→ TO BE DONE
Copy out the rows below word for word, leaving out the pictures.
___ MATERIAL SUPPLIED ___
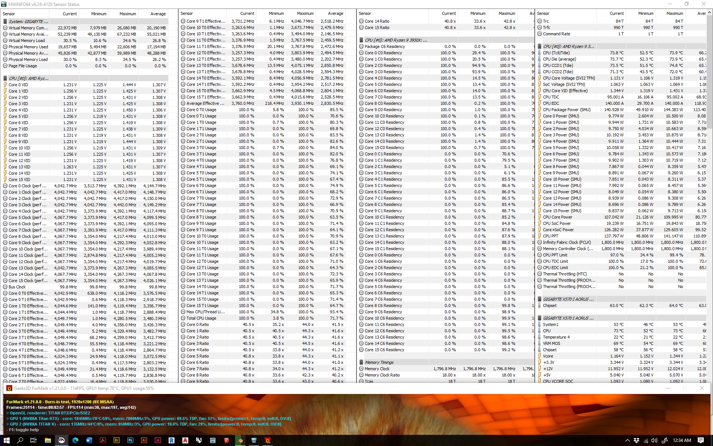The height and width of the screenshot is (446, 713).
Task: Open Adobe InDesign from taskbar
Action: click(158, 440)
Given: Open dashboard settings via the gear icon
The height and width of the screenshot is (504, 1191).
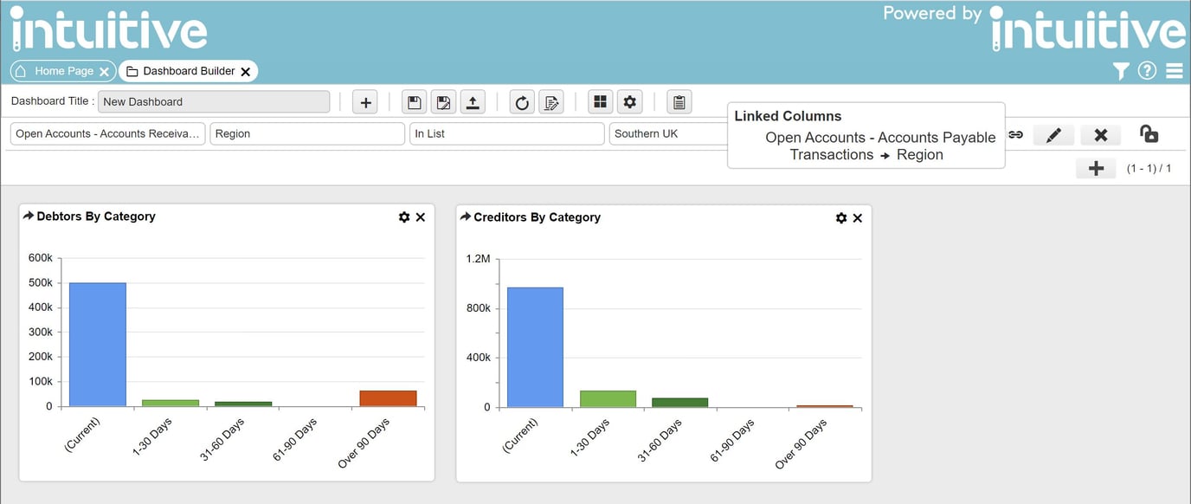Looking at the screenshot, I should coord(629,101).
___
→ RESULT FOR THIS EXERCISE
The height and width of the screenshot is (446, 713).
Task: Open Adobe InDesign from taskbar
Action: click(158, 440)
Given: Open dashboard settings via the gear icon
The height and width of the screenshot is (504, 1191).
Looking at the screenshot, I should coord(629,101).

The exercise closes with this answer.